All of New Hampshire’s parks are valuable to the state’s citizens

I would like to express my sincere disappointment in the recent action of the leadership of the town of Hampton to sue the state and the New Hampshire parks system. We have one parks system, and all our parks are valuable to the citizens of our state. Some years some parks operate in deficits, some are profitable. However, we want a system that provides recreational opportunities for all of our citizens.

From 2006 to 2012, New Hampshire parks spent close to $5 million to repair and replace large sections of the seawall. The seawall does not protect any of our parks. It protects Hampton property, yet no other community was critical of that spending, arguing that the dollars should go to other parks. Recently, the state authorized close to $15 million for a new seashell as well as new bath houses. We didn’t increase the number of parking spaces so there were minimal revenue increases to the park system. But it certainly helped Hampton businesses as more people visited the Hampton area as a result of the improvement.

These improvements were funded at a time when many other state projects were canceled or delayed. Remember, in 2010, budgets were being cut and many state employees were losing their jobs. However, Governor Lynch, Senator Stiles, Senator D’Allesandro and Rep. Candace Bouchard and many others worked hard to get the Hampton capital funding. I remember some people arguing that there were other parks that needed improvement. I argued that we have one system and we needed to support this effort.
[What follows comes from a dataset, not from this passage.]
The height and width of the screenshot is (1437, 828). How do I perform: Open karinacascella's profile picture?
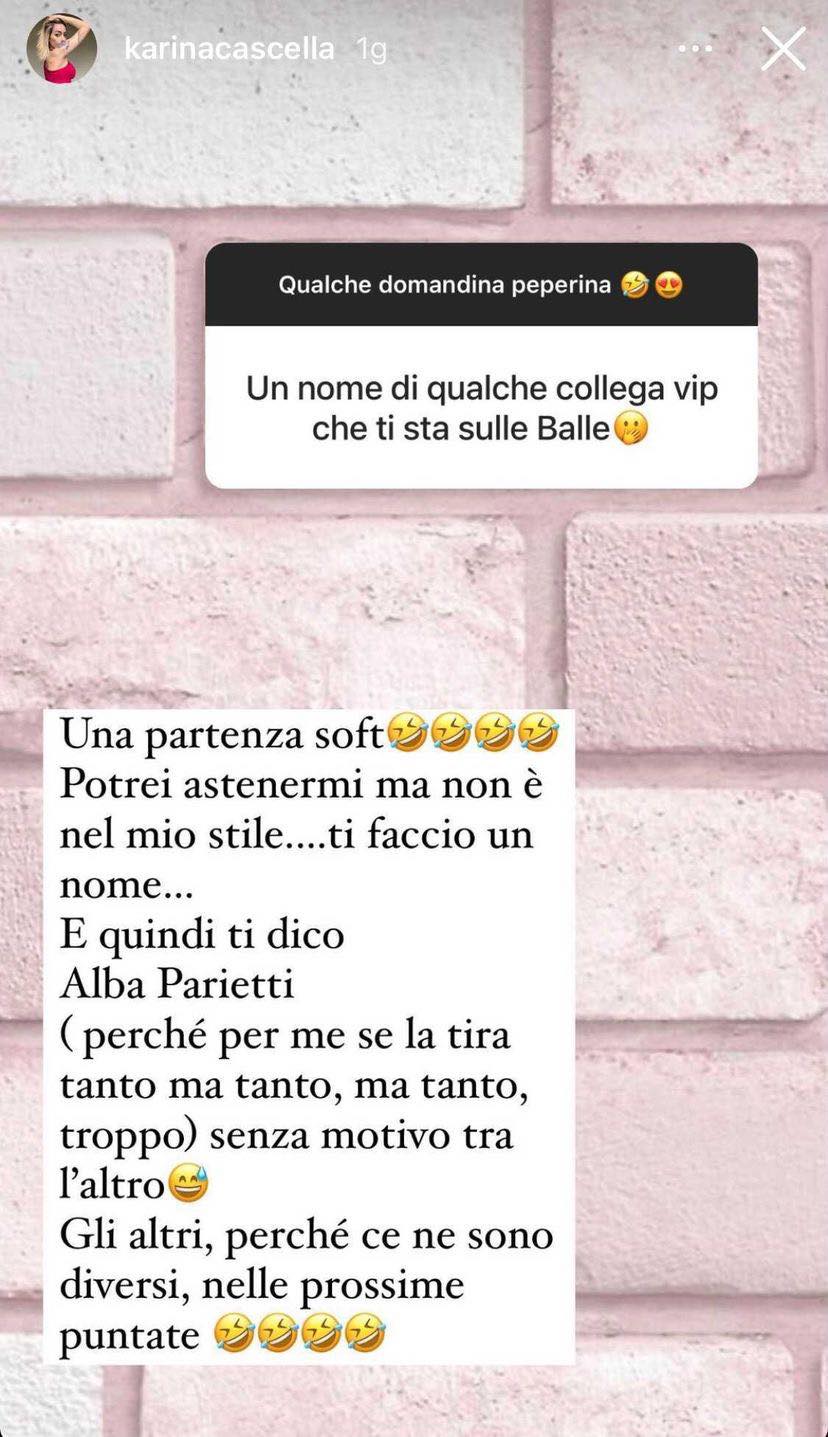61,48
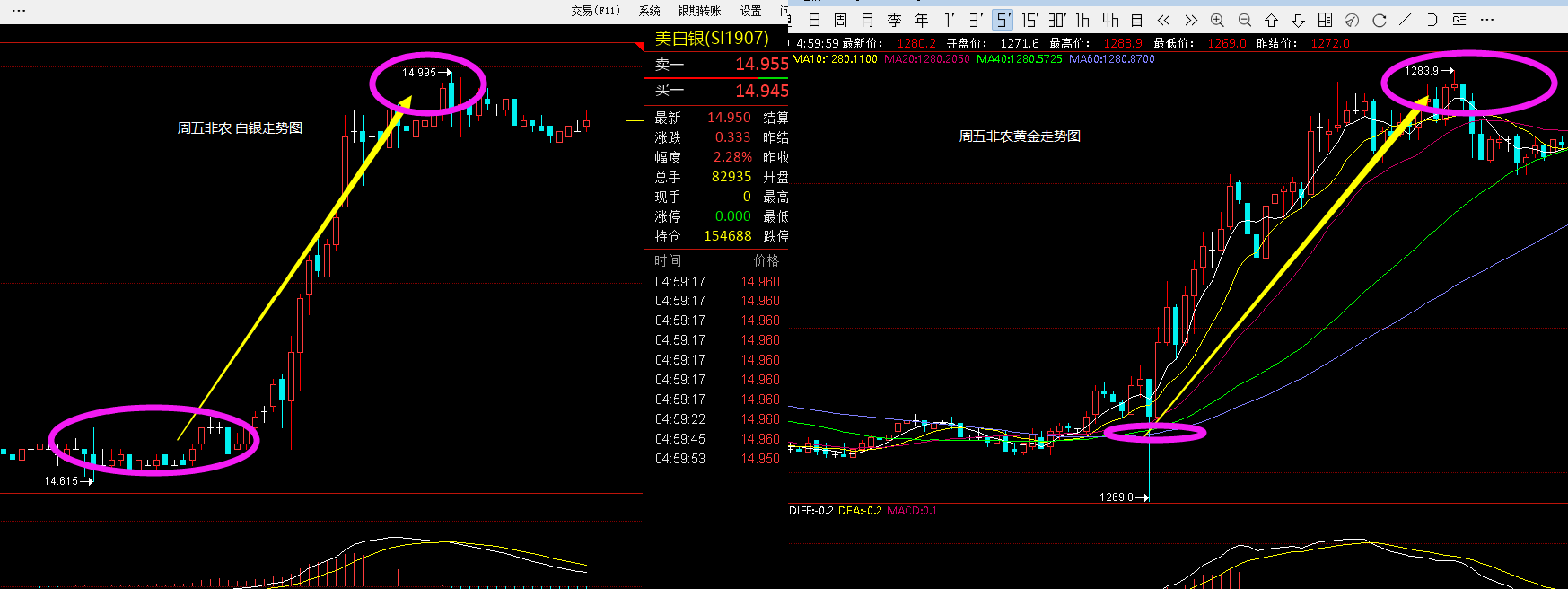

In the past, due to rainy weekends, there have been years when Hampton Beach parking meters did not cover all Hampton Beach expenses, so the Flume or other parks covered the expenses. The Flume is the parks’ largest revenue generator, not Hampton Beach. The Hampton Beach budget does not include capital budget expenses (over $860,000 per year) while other parks, such as Franconia and Umbagog, are required to fund capital expenses. If Hampton Beach included capital expenses, it would not cover expenses every year, so all of the taxpayers in the state are subsidizing Hampton Beach.

Most parks have an entry fee, yet most of the visitors to Hampton Beach do not use parking meters and therefore do not add revenue to the parks fund. However the visitors help the town of Hampton, businesses and landlords to generate income. What happens if we suffer a hurricane and Hampton Beach incurs terrible damage? Will the Hampton leaders ask for other parks to help fund the rebuilding?

We have one park system. If the Hampton leaders want that changed, the good citizens of Hampton may be the losers.

George Bald of Somersworth served as commissioner of the Department of Resources and Economic Development from 1998-2004 and from 2006-2012.